Roglit, l’histoire d’un mémorial

 
 
L’arrivée au mémorial de la déportation française a quelque chose de prenant. Situé au sommet d’une butte, en bordure de route près du moshav de Neve Michaël, le site apparaît imposant. Dans une belle région d’Israël, constituée de champs de culture et de charmants paysages, la forêt de Roglit dégage une atmosphère douce et paisible, à l’écart des tumultes de la ville. Ce qui attire l’oeil immédiatement, c’est ce grand bandeau en pierre incurvé, surplombant la butte, qui s’étend sur 35 mètres de longueur et 4 mètres de haut, avec les inscriptions en noir et lettres capitales « Mémorial des déportés juifs de France ».

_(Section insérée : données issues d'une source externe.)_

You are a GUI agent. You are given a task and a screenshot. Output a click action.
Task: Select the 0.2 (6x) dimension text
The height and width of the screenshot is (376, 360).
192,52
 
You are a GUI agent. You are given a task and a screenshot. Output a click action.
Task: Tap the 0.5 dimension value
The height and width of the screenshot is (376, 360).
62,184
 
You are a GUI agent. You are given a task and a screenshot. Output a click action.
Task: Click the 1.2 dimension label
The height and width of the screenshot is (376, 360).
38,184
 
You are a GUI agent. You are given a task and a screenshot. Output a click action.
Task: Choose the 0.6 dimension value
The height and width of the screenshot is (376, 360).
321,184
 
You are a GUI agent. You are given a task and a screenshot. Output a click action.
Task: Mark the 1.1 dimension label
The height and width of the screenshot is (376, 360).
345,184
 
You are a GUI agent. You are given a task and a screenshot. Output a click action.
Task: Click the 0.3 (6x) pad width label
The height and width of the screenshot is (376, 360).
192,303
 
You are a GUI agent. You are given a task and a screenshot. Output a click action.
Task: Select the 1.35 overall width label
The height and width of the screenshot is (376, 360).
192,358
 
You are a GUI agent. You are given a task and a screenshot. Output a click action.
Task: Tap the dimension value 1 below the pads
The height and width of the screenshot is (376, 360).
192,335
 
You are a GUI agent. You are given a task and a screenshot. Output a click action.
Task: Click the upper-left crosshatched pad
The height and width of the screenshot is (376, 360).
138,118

Sur ce long mur près de Jérusalem, sont inscrits l’ensemble des déportés juifs français de la Shoah selon ce modèle : (par ordre alphabétique) Nom, Prénom, date de naissance, n° du convoi, date d’arrestation, date de décès.
Ces différentes archives sont reproduites sur des plaques en fibre de verre dont l’entretien doit être fait régulièrement, car fragilisées, et parfois effacées, à cause du soleil. L’aluminium comme support avait au départ été envisagé, mais par risque de vol au vu du prix du métal, l’idée a avorté.

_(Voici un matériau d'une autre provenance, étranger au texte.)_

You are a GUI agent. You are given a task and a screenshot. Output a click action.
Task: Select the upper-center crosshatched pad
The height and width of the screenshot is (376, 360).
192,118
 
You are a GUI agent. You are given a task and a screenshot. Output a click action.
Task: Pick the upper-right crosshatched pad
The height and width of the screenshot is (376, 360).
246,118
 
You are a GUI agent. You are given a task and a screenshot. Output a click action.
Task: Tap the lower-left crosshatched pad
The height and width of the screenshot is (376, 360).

A l’avant du monument, se trouvent au sol des plaques commémoratives, apportées par les familles. Sur chacune est écrit un message rendant hommage aux victimes.
Inscrit sur l’une d’elle, un hommage d’Ida Moskovitz à ses frères Henri (10 ans) et Maurice (8 ans), morts durant la Shoah. Auparavant faites en bronze, elles sont aujourd’hui en pierre pure, à cause des vols.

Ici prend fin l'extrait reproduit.